3.1. About SR-IOV¶
Single Root I/O Virtualization (SR-IOV) is a hardware specification that allows a single PCI Express (PCIe) endpoint to function as numerous devices (e.g., a single Ethernet port will appear as multiple, separate, physical devices). Physical Functions (PFs) and Virtual Functions (VFs) are two PCIe functions that enable this functionality. PCI passthrough is another functionality provided by the IOMMU driver, which allows assigning PCIe devices directly to Virtual Hosts. It allows virtual machines to benefit from direct PCI device assignment while only requiring one slot on the host physical computer.
When SR-IOV is used in conjunction with the PCI passthrough functionality in its most basic form (SR-IOV VF PCI), we can inject an SR-IOV network VF into a Linux KVM VM.
Physical Functions are Full PCIe devices that include SR-IOV capabilities (PCIe Devices).
Virtual Functions are PCIe functions that only compute I/O. These are the resulting VFs from the PCIe PFs device (Virtual NICs).

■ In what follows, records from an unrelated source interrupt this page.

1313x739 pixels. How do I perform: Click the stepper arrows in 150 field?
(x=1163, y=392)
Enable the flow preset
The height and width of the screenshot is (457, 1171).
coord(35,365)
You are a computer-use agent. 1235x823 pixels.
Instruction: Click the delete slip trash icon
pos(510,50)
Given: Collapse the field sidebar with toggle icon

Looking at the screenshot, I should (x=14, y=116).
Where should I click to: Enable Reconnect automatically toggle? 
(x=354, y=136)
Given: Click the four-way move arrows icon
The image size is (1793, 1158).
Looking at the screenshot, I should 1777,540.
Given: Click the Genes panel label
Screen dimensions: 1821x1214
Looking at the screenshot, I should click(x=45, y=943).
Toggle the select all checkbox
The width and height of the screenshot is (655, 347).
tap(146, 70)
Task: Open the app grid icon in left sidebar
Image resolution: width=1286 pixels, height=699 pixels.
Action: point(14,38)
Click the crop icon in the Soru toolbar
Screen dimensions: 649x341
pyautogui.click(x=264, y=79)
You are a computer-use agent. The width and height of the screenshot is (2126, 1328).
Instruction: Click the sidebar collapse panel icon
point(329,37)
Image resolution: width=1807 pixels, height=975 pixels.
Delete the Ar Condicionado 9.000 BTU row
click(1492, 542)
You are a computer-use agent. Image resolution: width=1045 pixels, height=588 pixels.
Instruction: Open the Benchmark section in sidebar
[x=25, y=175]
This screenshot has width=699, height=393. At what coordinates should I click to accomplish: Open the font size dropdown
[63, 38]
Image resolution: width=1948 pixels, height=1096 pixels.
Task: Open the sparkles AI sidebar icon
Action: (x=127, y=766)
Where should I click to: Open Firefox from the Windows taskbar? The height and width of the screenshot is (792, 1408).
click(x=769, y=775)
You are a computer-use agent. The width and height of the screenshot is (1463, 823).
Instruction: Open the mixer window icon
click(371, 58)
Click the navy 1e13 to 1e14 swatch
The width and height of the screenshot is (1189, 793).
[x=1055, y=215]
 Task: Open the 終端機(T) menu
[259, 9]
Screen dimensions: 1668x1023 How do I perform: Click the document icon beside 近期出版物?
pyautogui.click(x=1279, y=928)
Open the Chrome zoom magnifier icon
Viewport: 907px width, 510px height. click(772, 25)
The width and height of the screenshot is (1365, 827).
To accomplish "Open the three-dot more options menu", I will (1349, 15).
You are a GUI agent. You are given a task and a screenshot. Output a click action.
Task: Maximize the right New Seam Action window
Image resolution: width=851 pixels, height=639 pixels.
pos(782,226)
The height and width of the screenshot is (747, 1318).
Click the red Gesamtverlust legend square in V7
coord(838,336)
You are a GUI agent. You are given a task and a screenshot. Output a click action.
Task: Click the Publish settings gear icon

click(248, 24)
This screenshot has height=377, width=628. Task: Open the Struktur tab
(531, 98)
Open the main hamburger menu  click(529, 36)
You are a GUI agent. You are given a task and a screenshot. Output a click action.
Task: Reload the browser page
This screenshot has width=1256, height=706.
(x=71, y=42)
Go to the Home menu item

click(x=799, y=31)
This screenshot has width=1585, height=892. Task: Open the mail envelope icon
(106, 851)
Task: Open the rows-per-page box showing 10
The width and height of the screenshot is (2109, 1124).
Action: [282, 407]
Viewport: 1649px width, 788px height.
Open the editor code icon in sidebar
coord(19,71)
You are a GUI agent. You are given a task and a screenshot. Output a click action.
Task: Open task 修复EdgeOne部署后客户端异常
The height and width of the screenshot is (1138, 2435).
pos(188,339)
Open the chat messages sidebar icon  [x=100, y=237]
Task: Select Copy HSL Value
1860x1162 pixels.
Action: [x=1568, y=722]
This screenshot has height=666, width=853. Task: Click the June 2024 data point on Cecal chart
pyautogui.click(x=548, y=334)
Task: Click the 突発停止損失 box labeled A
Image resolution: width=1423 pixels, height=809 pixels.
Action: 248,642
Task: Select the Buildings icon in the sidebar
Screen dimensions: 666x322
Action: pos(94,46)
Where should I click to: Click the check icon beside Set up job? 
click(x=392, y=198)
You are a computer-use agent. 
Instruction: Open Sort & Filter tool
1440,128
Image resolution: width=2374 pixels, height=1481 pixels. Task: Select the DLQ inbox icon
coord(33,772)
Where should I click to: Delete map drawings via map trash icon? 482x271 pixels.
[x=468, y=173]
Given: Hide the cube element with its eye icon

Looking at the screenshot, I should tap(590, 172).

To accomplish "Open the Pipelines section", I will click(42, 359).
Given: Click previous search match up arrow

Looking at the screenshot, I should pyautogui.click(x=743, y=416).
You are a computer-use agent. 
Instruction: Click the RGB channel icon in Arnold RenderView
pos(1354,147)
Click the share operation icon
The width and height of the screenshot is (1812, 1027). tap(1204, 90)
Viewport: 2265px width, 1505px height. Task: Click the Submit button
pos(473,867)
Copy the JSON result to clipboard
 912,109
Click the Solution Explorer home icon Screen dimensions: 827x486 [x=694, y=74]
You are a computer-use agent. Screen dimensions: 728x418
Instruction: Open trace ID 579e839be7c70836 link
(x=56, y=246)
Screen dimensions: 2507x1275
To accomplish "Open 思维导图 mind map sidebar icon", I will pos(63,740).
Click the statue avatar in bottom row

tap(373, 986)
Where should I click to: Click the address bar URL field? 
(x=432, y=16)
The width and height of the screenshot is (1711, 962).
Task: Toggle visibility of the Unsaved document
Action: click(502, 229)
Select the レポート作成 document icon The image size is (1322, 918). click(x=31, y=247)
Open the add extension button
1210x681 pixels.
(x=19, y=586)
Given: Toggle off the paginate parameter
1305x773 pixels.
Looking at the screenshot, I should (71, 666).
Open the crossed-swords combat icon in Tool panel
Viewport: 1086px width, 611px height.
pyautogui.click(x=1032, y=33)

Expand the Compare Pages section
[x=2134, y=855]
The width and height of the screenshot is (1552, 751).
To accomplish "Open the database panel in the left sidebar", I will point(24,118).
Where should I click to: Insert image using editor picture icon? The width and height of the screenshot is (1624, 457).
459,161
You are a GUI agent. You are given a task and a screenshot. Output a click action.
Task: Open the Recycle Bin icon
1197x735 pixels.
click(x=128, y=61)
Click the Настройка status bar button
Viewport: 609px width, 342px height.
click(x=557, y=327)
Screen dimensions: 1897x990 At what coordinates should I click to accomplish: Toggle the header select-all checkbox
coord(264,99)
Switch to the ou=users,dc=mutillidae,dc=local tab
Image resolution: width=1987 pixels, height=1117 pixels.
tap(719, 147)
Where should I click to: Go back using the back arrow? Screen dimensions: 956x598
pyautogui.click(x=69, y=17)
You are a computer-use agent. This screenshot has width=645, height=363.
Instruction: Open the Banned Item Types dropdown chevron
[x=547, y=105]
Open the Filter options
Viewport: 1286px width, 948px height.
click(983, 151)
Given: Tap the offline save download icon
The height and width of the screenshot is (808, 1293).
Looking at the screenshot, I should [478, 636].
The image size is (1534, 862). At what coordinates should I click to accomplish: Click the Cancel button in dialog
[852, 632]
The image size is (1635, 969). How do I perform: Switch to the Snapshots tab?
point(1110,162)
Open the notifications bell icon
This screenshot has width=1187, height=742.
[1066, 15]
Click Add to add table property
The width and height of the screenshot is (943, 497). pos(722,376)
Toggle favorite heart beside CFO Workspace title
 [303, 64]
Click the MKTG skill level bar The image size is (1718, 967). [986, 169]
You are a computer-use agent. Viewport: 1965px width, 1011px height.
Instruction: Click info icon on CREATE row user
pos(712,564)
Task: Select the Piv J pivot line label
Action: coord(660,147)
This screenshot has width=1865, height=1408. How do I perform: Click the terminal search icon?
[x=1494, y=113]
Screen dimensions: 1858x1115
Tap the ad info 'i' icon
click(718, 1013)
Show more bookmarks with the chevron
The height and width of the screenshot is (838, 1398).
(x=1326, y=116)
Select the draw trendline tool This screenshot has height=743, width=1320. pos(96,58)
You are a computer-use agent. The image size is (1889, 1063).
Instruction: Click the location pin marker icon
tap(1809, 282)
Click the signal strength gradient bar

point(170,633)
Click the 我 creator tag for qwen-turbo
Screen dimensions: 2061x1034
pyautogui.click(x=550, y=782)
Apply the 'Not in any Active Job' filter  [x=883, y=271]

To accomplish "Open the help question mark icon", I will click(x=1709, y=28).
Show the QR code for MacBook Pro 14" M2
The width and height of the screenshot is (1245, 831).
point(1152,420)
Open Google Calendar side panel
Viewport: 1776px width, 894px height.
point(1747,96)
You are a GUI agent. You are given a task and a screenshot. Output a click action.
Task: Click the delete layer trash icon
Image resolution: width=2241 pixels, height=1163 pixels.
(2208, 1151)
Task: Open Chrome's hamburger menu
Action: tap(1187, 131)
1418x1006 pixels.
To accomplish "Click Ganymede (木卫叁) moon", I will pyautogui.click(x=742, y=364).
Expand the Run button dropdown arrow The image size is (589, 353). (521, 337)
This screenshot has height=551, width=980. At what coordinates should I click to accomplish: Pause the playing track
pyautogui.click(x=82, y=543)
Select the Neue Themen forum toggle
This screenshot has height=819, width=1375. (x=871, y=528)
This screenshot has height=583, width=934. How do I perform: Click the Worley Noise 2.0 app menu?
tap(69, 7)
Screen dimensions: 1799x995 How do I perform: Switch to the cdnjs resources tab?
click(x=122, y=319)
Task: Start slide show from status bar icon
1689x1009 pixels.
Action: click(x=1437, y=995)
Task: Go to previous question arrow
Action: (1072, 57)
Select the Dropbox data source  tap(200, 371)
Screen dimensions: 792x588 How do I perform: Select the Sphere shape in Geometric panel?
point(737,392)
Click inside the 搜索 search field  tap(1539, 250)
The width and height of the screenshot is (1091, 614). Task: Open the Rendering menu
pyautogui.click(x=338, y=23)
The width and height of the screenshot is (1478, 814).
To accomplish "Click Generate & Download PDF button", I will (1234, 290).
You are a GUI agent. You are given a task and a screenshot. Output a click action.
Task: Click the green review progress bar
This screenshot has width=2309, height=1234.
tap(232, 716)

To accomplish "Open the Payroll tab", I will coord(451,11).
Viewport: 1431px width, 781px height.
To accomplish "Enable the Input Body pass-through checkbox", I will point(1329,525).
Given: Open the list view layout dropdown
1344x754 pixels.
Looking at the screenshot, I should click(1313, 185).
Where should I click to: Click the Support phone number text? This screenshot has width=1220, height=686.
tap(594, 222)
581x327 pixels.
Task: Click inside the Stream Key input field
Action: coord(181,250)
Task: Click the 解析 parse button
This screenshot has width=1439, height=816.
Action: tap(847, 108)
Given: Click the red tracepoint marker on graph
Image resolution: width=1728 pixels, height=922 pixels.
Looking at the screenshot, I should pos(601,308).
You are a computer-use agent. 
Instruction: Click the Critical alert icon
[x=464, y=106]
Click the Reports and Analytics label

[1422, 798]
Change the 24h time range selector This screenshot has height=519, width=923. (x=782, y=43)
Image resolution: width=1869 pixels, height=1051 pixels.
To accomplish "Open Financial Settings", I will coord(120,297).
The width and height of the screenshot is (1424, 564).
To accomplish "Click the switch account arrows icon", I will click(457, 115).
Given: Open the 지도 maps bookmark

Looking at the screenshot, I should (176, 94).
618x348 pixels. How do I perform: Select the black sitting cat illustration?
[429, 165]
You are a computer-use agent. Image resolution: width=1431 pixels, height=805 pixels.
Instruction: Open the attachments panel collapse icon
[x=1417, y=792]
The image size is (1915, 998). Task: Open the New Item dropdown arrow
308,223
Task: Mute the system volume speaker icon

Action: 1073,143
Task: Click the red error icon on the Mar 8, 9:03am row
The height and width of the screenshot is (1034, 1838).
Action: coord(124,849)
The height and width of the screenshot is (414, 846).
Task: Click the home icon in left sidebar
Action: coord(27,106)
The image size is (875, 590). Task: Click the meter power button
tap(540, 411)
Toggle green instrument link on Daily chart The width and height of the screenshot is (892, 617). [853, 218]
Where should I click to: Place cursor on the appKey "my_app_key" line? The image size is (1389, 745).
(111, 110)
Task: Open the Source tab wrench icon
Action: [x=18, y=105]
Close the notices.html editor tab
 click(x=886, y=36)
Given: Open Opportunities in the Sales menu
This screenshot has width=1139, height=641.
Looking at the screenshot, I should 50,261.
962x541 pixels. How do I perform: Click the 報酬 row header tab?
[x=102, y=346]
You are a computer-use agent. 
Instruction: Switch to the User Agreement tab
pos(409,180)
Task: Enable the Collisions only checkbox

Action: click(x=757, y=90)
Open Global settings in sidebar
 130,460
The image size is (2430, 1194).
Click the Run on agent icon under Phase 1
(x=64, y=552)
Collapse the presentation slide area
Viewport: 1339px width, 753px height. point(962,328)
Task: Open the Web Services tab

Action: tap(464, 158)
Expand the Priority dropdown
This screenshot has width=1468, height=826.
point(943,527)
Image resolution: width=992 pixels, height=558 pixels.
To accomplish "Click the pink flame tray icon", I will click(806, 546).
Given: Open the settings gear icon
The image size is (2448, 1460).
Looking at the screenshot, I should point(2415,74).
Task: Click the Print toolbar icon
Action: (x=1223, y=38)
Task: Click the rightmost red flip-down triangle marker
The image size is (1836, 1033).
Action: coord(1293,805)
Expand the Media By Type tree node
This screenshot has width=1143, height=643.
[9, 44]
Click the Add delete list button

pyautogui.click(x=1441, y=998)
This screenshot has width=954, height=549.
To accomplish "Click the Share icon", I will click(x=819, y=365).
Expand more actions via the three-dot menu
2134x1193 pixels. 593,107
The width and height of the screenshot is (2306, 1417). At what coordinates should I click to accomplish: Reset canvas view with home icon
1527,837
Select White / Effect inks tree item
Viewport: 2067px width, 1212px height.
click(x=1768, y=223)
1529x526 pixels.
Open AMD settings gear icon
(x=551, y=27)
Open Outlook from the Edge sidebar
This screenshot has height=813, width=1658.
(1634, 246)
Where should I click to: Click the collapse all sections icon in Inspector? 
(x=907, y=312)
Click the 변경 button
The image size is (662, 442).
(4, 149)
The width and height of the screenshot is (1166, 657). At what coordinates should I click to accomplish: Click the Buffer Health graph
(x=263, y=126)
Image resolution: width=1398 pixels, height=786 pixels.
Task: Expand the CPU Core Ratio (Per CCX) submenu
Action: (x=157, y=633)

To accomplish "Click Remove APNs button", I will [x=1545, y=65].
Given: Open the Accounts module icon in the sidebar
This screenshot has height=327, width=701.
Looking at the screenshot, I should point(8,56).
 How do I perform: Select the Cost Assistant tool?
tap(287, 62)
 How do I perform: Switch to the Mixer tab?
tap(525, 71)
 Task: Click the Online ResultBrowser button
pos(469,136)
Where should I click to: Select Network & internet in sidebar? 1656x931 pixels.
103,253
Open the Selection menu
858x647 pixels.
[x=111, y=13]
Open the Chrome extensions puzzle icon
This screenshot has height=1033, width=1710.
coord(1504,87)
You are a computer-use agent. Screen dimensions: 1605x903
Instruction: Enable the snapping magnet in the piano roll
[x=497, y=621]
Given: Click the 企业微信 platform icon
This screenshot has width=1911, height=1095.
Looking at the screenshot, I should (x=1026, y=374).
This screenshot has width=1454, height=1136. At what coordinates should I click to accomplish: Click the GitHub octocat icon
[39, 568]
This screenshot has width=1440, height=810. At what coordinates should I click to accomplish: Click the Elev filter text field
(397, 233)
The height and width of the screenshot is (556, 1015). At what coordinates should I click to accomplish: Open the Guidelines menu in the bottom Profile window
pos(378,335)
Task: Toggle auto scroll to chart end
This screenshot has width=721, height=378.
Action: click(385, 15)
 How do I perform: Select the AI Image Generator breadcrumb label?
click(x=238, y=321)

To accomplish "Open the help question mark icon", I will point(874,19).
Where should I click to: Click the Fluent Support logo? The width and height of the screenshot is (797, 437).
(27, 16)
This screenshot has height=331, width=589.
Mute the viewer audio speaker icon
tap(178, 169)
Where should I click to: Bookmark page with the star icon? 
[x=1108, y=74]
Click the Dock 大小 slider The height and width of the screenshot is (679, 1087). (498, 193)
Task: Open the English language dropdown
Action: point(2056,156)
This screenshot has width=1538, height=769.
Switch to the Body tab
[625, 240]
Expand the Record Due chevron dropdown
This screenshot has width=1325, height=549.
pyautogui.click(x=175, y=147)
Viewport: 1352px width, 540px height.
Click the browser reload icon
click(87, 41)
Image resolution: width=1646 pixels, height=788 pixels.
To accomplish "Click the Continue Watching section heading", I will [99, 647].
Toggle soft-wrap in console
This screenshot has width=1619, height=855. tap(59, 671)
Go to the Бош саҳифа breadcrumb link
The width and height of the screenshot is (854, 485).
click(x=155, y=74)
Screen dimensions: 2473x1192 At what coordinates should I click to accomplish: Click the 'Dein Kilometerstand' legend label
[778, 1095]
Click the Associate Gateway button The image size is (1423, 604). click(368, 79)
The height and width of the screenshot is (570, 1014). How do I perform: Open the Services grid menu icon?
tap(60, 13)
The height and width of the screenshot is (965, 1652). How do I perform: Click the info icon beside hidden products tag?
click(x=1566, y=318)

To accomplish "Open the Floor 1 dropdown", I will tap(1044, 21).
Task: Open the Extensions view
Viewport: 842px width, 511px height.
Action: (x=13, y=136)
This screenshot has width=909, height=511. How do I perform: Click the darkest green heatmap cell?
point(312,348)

The direct assignment (PCI passthrough) approach also bypasses the Linux virtual bridges that are usually in place for virtual machine networking.
Why use SR-IOV on VHS?
Virtual Functions offer better performance than paravirtual drivers or emulated devices. The performance is nearly close to native. An overlooked feature when using VFs is data protection; all the data is managed and controlled by the hardware, which improves data protection between virtual machines on the same host. These features allow the host to have an increased virtual machine density. It is important to mention that Virtual Machines with assigned PCI devices cannot be migrated to other hosts, which in our case works well as we will be using a dedicated host with local storage, and machines will always be running on this host.